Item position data
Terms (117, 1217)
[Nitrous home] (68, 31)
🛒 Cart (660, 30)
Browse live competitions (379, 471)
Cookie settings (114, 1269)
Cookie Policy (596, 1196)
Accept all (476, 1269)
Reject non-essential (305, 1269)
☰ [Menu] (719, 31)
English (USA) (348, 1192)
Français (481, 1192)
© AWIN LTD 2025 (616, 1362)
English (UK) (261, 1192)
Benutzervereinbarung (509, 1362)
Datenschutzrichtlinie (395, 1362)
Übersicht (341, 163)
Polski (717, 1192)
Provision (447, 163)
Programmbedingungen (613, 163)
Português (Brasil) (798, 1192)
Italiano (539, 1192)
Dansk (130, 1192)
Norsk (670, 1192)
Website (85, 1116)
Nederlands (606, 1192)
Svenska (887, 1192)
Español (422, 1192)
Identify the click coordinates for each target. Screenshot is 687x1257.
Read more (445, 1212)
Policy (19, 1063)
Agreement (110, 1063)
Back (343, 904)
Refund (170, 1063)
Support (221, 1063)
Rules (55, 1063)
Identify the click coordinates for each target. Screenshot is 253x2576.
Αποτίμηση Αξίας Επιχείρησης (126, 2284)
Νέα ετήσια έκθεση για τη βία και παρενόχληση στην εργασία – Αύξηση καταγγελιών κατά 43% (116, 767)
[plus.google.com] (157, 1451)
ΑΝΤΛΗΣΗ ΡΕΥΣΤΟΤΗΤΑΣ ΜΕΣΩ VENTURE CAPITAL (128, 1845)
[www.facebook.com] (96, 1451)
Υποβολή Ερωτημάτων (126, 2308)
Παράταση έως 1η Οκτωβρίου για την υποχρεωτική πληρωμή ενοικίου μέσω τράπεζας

● **TASK INSTRUCTIONS**
Put every line of the data above into a JSON list of strings, one string per line, leaving out blank lines.

● **RESULT**
[
  "Terms (117, 1217)",
  "[Nitrous home] (68, 31)",
  "🛒 Cart (660, 30)",
  "Browse live competitions (379, 471)",
  "Cookie settings (114, 1269)",
  "Cookie Policy (596, 1196)",
  "Accept all (476, 1269)",
  "Reject non-essential (305, 1269)",
  "☰ [Menu] (719, 31)",
  "English (USA) (348, 1192)",
  "Français (481, 1192)",
  "© AWIN LTD 2025 (616, 1362)",
  "English (UK) (261, 1192)",
  "Benutzervereinbarung (509, 1362)",
  "Datenschutzrichtlinie (395, 1362)",
  "Übersicht (341, 163)",
  "Polski (717, 1192)",
  "Provision (447, 163)",
  "Programmbedingungen (613, 163)",
  "Português (Brasil) (798, 1192)",
  "Italiano (539, 1192)",
  "Dansk (130, 1192)",
  "Norsk (670, 1192)",
  "Website (85, 1116)",
  "Nederlands (606, 1192)",
  "Svenska (887, 1192)",
  "Español (422, 1192)",
  "Identify the click coordinates for each target. Screenshot is 687x1257.",
  "Read more (445, 1212)",
  "Policy (19, 1063)",
  "Agreement (110, 1063)",
  "Back (343, 904)",
  "Refund (170, 1063)",
  "Support (221, 1063)",
  "Rules (55, 1063)",
  "Identify the click coordinates for each target. Screenshot is 253x2576.",
  "Αποτίμηση Αξίας Επιχείρησης (126, 2284)",
  "Νέα ετήσια έκθεση για τη βία και παρενόχληση στην εργασία – Αύξηση καταγγελιών κατά 43% (116, 767)",
  "[plus.google.com] (157, 1451)",
  "ΑΝΤΛΗΣΗ ΡΕΥΣΤΟΤΗΤΑΣ ΜΕΣΩ VENTURE CAPITAL (128, 1845)",
  "[www.facebook.com] (96, 1451)",
  "Υποβολή Ερωτημάτων (126, 2308)",
  "Παράταση έως 1η Οκτωβρίου για την υποχρεωτική πληρωμή ενοικίου μέσω τράπεζας"
]